- _Your task_
Show every line from the data below that includes "computer".

::: Dataset records :::

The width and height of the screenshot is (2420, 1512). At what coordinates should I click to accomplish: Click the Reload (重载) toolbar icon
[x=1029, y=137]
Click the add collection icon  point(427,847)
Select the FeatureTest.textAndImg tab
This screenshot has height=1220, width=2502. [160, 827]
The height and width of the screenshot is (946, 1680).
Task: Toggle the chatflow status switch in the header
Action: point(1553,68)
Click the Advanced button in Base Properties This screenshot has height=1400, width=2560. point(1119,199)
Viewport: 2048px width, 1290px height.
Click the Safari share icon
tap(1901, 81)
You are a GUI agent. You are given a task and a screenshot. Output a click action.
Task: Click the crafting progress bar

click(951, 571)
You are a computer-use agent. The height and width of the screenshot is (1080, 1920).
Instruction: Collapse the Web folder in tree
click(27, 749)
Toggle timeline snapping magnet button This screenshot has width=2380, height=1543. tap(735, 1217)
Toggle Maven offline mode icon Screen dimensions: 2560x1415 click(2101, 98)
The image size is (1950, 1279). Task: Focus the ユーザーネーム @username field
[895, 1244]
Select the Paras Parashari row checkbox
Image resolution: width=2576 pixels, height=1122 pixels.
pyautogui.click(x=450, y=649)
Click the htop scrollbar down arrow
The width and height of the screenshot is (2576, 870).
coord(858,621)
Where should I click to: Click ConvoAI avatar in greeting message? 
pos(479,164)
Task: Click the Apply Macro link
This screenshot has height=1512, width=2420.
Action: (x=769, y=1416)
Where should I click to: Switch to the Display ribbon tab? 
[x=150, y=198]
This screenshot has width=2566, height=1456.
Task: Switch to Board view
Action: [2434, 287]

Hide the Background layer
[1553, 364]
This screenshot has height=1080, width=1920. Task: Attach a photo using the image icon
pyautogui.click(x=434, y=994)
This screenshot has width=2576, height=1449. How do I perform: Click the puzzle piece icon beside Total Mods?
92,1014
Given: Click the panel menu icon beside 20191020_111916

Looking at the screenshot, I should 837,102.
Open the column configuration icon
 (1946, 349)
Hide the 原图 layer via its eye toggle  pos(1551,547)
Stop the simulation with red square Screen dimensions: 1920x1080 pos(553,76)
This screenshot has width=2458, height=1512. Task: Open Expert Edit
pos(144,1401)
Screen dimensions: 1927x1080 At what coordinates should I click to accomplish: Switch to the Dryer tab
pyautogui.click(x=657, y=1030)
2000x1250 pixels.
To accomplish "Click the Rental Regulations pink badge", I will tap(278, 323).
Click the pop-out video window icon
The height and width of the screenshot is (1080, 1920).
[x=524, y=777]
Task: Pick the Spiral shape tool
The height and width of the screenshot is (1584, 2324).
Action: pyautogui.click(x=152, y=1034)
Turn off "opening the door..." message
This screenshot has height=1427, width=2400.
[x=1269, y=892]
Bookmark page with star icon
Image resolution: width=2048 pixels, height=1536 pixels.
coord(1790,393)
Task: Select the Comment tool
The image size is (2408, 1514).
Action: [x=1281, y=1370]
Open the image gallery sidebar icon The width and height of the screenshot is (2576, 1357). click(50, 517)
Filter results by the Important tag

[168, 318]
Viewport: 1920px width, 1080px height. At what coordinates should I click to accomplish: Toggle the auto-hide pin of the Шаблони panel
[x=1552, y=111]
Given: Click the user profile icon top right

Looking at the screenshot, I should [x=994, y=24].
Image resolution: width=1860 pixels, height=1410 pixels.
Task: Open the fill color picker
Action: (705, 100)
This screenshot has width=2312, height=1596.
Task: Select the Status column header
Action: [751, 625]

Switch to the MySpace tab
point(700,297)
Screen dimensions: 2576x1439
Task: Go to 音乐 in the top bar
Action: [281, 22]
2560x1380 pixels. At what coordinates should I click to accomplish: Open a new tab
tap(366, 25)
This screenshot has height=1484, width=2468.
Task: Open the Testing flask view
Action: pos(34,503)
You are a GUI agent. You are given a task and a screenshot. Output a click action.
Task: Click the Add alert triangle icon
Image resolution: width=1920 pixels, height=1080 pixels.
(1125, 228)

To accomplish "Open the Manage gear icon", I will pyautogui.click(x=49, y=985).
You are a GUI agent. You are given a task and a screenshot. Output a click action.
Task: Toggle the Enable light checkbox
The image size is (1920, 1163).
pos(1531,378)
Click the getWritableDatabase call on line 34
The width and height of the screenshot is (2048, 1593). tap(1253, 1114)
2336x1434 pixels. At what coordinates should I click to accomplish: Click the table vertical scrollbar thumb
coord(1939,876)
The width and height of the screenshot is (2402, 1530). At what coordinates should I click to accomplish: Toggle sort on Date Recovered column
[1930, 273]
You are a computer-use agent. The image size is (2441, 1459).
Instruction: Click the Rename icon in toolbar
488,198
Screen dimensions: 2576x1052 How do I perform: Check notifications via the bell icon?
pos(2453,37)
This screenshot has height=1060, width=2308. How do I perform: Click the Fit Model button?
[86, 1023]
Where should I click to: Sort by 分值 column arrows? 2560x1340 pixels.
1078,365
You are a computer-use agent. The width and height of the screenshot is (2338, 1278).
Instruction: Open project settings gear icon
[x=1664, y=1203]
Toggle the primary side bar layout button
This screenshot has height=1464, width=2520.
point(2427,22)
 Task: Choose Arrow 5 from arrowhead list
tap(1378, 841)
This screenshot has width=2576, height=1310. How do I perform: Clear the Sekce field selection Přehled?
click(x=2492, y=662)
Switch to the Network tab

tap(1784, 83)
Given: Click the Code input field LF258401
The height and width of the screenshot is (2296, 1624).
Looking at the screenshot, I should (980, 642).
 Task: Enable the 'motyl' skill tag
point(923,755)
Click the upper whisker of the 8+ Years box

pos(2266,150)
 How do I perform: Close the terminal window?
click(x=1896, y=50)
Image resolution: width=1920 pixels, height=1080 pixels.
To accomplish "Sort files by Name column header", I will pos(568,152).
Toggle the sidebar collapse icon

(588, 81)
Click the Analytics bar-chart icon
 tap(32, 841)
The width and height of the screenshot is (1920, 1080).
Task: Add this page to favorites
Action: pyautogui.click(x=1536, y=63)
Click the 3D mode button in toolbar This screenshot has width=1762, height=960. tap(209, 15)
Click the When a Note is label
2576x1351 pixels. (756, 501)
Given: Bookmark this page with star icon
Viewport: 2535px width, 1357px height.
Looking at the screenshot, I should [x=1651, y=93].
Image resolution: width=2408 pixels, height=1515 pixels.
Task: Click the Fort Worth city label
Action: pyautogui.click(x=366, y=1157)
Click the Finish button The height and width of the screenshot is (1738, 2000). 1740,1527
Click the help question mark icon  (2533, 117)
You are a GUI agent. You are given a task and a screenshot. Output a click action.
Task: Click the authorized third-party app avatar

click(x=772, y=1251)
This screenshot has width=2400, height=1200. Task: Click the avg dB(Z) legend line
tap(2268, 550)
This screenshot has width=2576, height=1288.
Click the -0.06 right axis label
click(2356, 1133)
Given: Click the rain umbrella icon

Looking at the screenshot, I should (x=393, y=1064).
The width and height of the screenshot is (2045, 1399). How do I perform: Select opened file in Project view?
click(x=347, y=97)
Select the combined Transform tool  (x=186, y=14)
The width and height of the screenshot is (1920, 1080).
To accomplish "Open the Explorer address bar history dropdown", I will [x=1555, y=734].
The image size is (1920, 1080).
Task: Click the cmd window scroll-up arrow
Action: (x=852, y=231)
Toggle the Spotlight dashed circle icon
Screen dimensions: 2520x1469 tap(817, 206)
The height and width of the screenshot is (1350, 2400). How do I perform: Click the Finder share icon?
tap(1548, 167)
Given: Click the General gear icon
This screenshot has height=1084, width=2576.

:::

- _Answer to the exercise_
You are a computer-use agent. The height and width of the screenshot is (1080, 1920).
You are a computer-use agent. The image size is (2441, 1459).
You are a computer-use agent. The width and height of the screenshot is (2338, 1278).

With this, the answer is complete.